» REQUIREMENTS:
Rewrite only the records in the stretch from the line containing "Task: Toggle the bottom panel layout button" through the line containing "pyautogui.click(x=397, y=279)", requests included. Shift every coordinate in the answers by adding 78.

» Pointing records for text and elements:
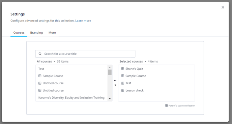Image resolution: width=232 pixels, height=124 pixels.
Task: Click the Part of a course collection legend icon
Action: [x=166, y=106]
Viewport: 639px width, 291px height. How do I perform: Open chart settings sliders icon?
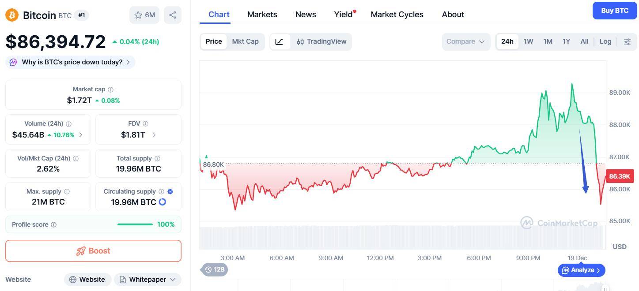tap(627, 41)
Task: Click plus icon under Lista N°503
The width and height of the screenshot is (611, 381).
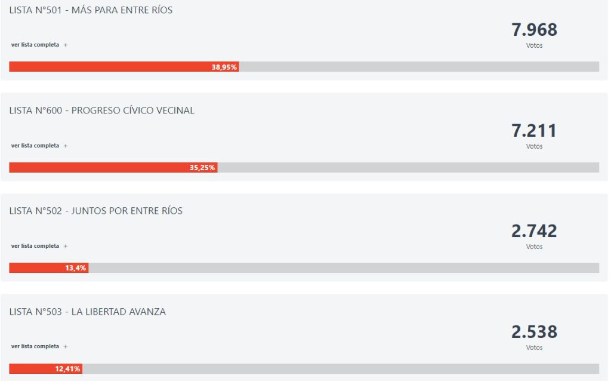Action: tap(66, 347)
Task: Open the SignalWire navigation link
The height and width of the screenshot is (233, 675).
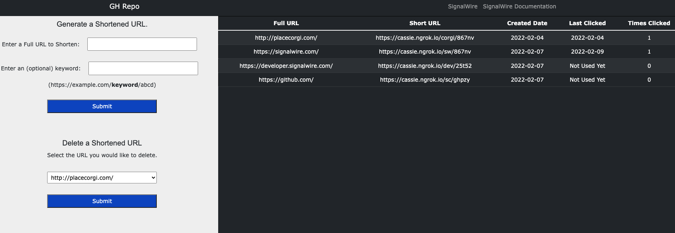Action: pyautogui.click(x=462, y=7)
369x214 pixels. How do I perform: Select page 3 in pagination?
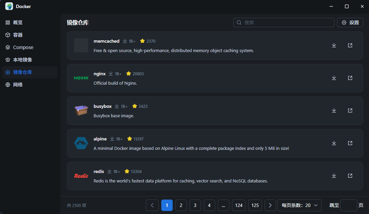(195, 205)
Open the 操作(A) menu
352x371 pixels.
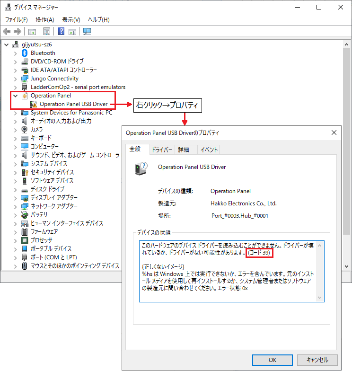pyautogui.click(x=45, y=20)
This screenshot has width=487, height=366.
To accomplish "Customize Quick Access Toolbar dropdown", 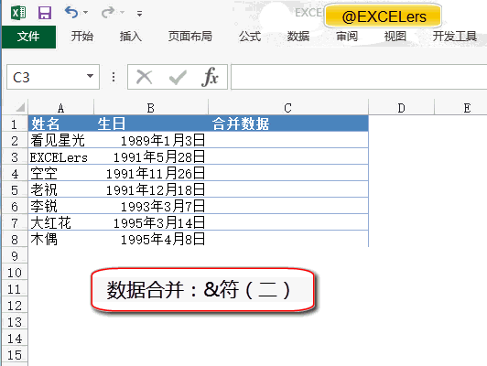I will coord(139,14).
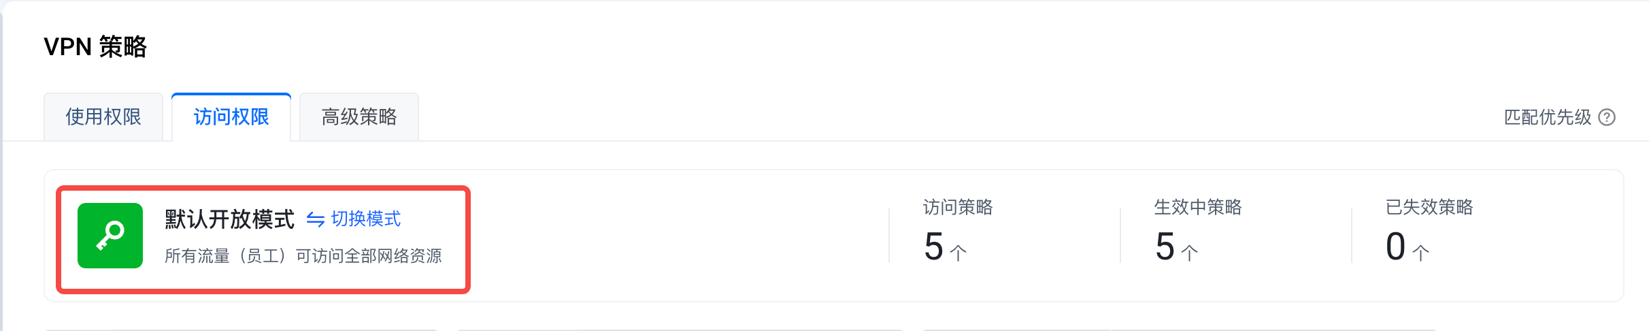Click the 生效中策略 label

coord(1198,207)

...

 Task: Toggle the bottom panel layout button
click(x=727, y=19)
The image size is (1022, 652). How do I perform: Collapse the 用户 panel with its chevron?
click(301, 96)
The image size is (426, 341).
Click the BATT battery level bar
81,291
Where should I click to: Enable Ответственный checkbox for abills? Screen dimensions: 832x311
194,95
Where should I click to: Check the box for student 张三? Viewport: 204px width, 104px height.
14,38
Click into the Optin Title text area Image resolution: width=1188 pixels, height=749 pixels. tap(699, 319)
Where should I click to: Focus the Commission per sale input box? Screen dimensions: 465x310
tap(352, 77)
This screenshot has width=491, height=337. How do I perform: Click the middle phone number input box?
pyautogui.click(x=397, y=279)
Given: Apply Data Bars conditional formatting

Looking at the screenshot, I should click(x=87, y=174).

...

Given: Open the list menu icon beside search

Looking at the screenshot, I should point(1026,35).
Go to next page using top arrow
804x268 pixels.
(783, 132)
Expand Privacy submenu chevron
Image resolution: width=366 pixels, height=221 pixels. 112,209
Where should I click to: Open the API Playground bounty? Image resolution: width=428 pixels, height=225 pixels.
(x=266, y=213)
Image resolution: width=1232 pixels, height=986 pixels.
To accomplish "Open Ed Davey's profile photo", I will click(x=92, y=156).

» EXERCISE RESPONSE:
 Task: Toggle the bottom panel layout button
click(x=805, y=97)
The image size is (1022, 652). How do I perform: Collapse the 用户 panel with its chevron?
click(379, 174)
The image size is (426, 341).
Click the BATT battery level bar
159,369
Where should I click to: Enable Ответственный checkbox for abills? Screen dimensions: 832x311
272,173
Where should I click to: Check the box for student 张三? Viewport: 204px width, 104px height.
92,116
Click into the Optin Title text area Image resolution: width=1188 pixels, height=749 pixels. tap(777, 397)
Where should I click to: Focus the Commission per sale input box? Screen dimensions: 465x310
tap(430, 155)
This screenshot has width=491, height=337. How do I perform: Click the middle phone number input box?
pyautogui.click(x=475, y=357)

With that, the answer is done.